Most people now know that Covid-19 can cause blood clots, potentially leading to paralysis, stroke, heart attack and death.

While it's not clear precisely how SARS-CoV-2 causes clots, a new study suggests that the amount of a particular protein - called factor V - in a patient's blood may have something to do with it.

In March, researchers at Massachusetts General Hospital obtained a blood sample from a patient with severe Covid-19 and noticed something unusual. The patient's blood had significantly above-normal levels of factor V.

Researchers then studied more than 100 patients treated in the intensive care unit for Covid-19.

High levels of factor V were found across the group, and nearly half of the patients had above-normal levels. When researchers compared the samples to historical records, more than 1 in 10 patients had higher factor V levels than had been seen before at the hospital.

"Aside from Covid-19, I've never seen anything else cause markedly elevated factor V, and I've been doing this for 25 years," study co-author Dr Elizabeth Van Cott said in a hospital news release. She is a pathology investigator at Mass General and a pathology professor at Harvard Medical School.

The study found that patients with elevated factor V were more likely to have blood clots in the lungs, called pulmonary embolism, and deep vein thrombosis (DVT), or clots in the veins.


SA cases update: 

The latest number of confirmed cases is 661 211.

According to the latest update, 15 953 deaths have been recorded in the country.

There have been 590 071 recoveries.

So far, more than 4 million tests have been conducted, with 16 884 new tests reported.

Global cases update:

For the latest global data, follow this interactive map from Johns Hopkins University & Medicine.

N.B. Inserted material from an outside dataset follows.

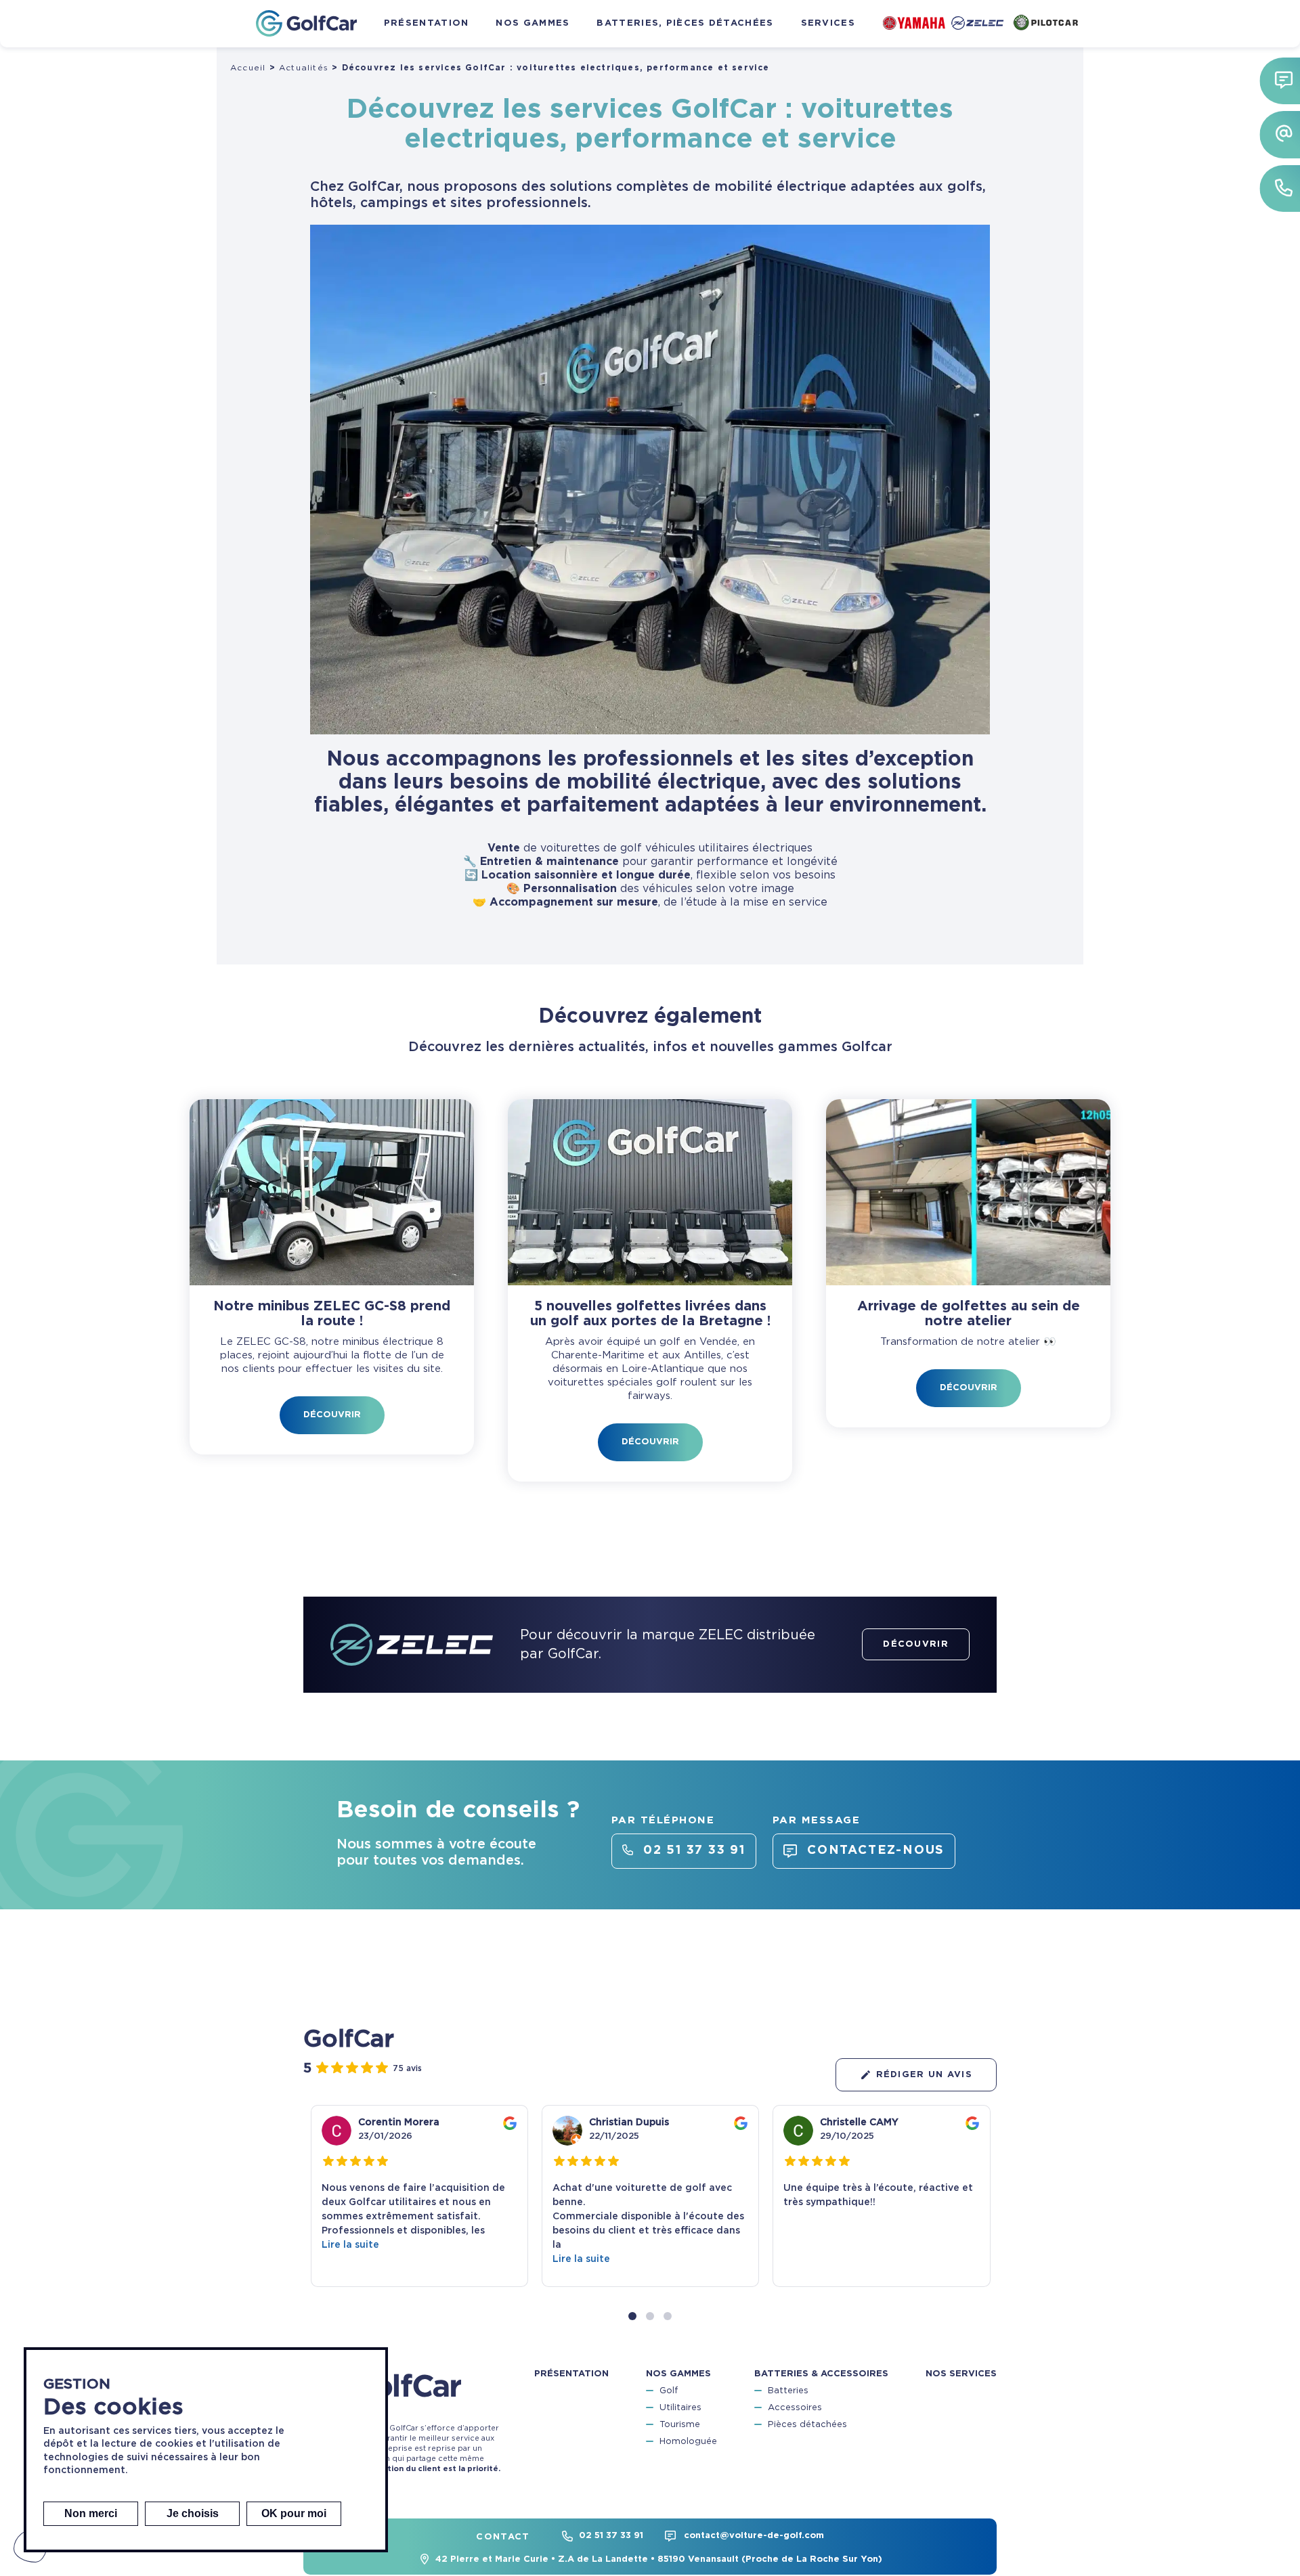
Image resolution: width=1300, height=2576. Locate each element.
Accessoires (795, 2407)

Late on Sunday night, positive cases worldwide were over 30 million, while deaths were more than 958 000.

The United States had the most cases in the world - almost 7 million, as well as the most deaths - more than 199 000.

HEALTH TIPS (as recommended by the NICD and WHO)

• Maintain physical distancing – stay at least one metre away from somebody who is coughing or sneezing

• Practise frequent hand-washing, especially after direct contact with ill people or their environment

• Avoid touching your eyes, nose and mouth, as your hands touch many surfaces and could potentially transfer the virus

• Practise respiratory hygiene – cover your mouth with your bent elbow or tissue when you cough or sneeze. Remember to dispose the tissue immediately after use.